“People have a veto on Net Zero”: Kathryn Chambers

Published: 17 April 2020

By Kathryn Chambers, Consumer Insight Manager at Energy Systems Catapult.

The Government recently committed the UK to a Net Zero carbon emissions target to tackle climate change. Yet that commitment is dependent on the consent of the British public. The people have a veto on Net Zero.

As part of the Innovating to Net Zero project funded by Innovate UK, which recently modelled 100s of potential pathways to achieve 2050 carbon targets – over 2,000 people were surveyed and focus groups conducted to understand public attitudes, including:

  • Perceptions of climate change, its severity and what activity contributes to it
  • Attitudes towards low carbon technologies and behaviours in heating, diet and transport.


People think something must be done, but they’re not clear on what’s best

75% believe climate change is a global emergency. 84% think Government should do something and 77% think individuals should take some responsibility.

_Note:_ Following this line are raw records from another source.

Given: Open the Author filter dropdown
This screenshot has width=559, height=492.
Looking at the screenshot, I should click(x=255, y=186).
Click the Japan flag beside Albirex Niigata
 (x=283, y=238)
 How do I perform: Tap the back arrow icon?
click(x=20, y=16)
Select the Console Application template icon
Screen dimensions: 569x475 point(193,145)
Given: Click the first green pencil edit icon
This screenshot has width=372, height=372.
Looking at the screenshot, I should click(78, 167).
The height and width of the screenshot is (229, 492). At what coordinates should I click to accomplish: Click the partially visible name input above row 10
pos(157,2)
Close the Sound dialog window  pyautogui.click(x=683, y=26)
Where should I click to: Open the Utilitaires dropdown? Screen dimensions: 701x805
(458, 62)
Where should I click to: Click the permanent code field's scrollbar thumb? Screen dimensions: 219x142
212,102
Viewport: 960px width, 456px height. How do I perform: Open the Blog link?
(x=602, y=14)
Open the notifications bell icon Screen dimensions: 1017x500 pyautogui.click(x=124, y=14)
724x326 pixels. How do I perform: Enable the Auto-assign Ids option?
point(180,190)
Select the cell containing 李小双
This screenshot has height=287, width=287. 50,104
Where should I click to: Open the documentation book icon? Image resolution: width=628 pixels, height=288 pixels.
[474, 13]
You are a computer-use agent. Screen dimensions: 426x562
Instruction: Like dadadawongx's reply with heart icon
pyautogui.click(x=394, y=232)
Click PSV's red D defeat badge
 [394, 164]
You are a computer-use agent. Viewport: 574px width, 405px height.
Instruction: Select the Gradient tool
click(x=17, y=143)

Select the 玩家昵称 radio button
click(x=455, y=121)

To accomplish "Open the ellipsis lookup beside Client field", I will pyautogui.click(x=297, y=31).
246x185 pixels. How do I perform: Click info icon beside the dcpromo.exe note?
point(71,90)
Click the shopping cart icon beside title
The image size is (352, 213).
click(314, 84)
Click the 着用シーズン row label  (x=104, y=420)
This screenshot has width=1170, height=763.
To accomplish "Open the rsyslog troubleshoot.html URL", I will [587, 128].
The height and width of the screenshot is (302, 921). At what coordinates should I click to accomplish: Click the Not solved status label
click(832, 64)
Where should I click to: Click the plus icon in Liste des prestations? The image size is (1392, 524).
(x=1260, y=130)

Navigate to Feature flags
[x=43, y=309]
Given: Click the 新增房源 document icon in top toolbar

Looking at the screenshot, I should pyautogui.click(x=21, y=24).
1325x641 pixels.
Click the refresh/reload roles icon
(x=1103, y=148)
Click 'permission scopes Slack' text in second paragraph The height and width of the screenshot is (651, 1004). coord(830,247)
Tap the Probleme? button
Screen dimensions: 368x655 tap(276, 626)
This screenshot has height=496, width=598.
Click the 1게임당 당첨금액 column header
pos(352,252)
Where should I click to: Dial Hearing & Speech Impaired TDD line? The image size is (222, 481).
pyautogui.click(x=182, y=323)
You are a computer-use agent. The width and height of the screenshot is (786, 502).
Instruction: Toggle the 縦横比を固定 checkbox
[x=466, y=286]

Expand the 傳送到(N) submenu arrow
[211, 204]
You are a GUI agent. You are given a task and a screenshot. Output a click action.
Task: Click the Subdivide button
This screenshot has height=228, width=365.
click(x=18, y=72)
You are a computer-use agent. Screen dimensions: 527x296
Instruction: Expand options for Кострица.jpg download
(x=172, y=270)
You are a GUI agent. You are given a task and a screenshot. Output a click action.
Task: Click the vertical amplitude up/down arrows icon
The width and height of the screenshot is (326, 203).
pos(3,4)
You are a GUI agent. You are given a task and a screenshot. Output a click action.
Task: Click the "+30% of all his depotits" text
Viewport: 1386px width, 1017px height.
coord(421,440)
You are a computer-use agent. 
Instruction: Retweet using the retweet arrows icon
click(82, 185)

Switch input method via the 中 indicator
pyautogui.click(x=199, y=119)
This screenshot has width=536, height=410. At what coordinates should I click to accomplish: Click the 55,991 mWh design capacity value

Most people understand that CO2 is causing the problem. They are clear on the link with transport, but they’re less clear on how heating and eating relate to climate change.

Many think they’re already doing everything they can, but they’re focused on things that are less central: 86% say they are recycling everything they can; 71% say they are trying to reduce the amount of single use plastic.


Low Carbon Heating and Renewable Energy

  • Most of those surveyed, had heard of the different low carbon heating options and around half thought a low carbon heating system would have a positive impact on climate change.
  • However, fewer than 20% said they were likely to change to a low carbon heating system when they next need a heating system replacement. The main reasons were that low carbon heating systems were more expensive and less convenient.  However, in a related piece of work we found that uptake remained very low even when we offered to install a system free of charge as part of a field trial.

Transport and Emission Reductions

  • 4 out of 5 people we surveyed owned a car and over half of these almost always drove it for each of their trips. This rose to 2 out of 3 car owners in rural areas.  People in our focus groups loved the independence of travelling by car. Our survey found they had many practical reasons for not using public transport, for instance that it did not go to their desired destination.
  • People in our focus groups said they were open to moving to electric vehicles in principle, but they would have to be a practical option.
  • However, only 3% of our survey sample owned hybrids and 2% owned battery electric vehicles.
  • NOTE: Energy Systems Catapult has started looking at practical solutions for the c.30% of households unable to charge an electric vehicle at home because they have no access to off-street parking.

Diet for Reducing Emissions

  • Less than half of people would be willing to cut their red meat and dairy intake by a quarter. Their main reasons were that they liked the taste and couldn’t see a reason to change (even after the link with climate change was explained).
  • Diet is changing over time, 62% said their diet has changed a lot over the past 5 years. 28% said they were eating more fruit and vegetables and 36% said they were eating less red meat. Health is strongly linked to diet and people are making ‘healthier’ food choices which often includes a reduction in red meat.

Air Travel

  • People can identify the link between flying and climate change and a third (34%) of those that flew last year said they’d be willing to fly less often. 78% of those who had flown said they would be willing to use a different mode of transport for short haul flights. Trains were the most popular alternative, particularly for domestic flights and trips to Europe.
  • 19% had flown three or more times last year and 59% of these said they would not cut down personal flights to only one each year.


Reaching Net Zero Emissions: From Awareness to Action

So, most people know about climate change and think something must be done. But they’re less clear on what to do. We should be focusing that public enthusiasm on areas where action could make the most difference. The areas that make up a bigger proportion of carbon dioxide emissions and where change is happening more slowly.

To deliver the scale of change we need, perhaps it would also help to make it easier. Of course, it’s possible to eat less red meat, cut down on dairy and fly less often, but it’s harder when it comes to heating and travel.

What should people do if public transport is poor and they have nowhere to charge an electric vehicle? How will people know how to get the heating they want from a low carbon system?

If we want to cut emissions to Net Zero, perhaps we could harness our creativity to design low carbon solutions that are as good as, or ideally even better, than what we have already.